━━━━━ Supplied material
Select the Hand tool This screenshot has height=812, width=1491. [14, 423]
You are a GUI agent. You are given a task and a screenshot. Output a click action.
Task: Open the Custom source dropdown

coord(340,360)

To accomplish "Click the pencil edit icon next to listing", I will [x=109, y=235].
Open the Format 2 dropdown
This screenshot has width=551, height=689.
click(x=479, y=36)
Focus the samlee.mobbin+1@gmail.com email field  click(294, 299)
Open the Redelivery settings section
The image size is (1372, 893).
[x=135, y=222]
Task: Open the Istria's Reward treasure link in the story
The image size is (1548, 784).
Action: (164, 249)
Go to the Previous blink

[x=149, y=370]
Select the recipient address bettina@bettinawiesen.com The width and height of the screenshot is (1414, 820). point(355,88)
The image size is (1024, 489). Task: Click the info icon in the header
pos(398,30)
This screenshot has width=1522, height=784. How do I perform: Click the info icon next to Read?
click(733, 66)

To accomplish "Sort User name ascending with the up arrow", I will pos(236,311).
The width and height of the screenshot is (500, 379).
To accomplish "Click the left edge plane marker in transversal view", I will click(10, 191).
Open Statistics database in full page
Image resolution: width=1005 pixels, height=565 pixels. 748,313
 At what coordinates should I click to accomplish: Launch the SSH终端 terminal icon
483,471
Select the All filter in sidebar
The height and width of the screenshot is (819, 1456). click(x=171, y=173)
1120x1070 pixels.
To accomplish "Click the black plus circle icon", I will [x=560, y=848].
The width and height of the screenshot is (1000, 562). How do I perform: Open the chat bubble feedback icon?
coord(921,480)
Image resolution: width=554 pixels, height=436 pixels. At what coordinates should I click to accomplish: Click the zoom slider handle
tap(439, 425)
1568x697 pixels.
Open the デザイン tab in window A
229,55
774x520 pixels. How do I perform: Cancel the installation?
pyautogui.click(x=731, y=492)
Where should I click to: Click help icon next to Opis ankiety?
━━━━━━━━━━
Quote the listing verbatim from the line with "The width and height of the screenshot is (500, 379)." to the end of the listing.

The width and height of the screenshot is (500, 379).
To accomplish "Click the left edge plane marker in transversal view", I will click(10, 191).
Open Statistics database in full page
Image resolution: width=1005 pixels, height=565 pixels. 748,313
 At what coordinates should I click to accomplish: Launch the SSH终端 terminal icon
483,471
Select the All filter in sidebar
The height and width of the screenshot is (819, 1456). click(x=171, y=173)
1120x1070 pixels.
To accomplish "Click the black plus circle icon", I will [x=560, y=848].
The width and height of the screenshot is (1000, 562). How do I perform: Open the chat bubble feedback icon?
coord(921,480)
Image resolution: width=554 pixels, height=436 pixels. At what coordinates should I click to accomplish: Click the zoom slider handle
tap(439, 425)
1568x697 pixels.
Open the デザイン tab in window A
229,55
774x520 pixels. How do I perform: Cancel the installation?
pyautogui.click(x=731, y=492)
Where should I click to: Click help icon next to Opis ankiety?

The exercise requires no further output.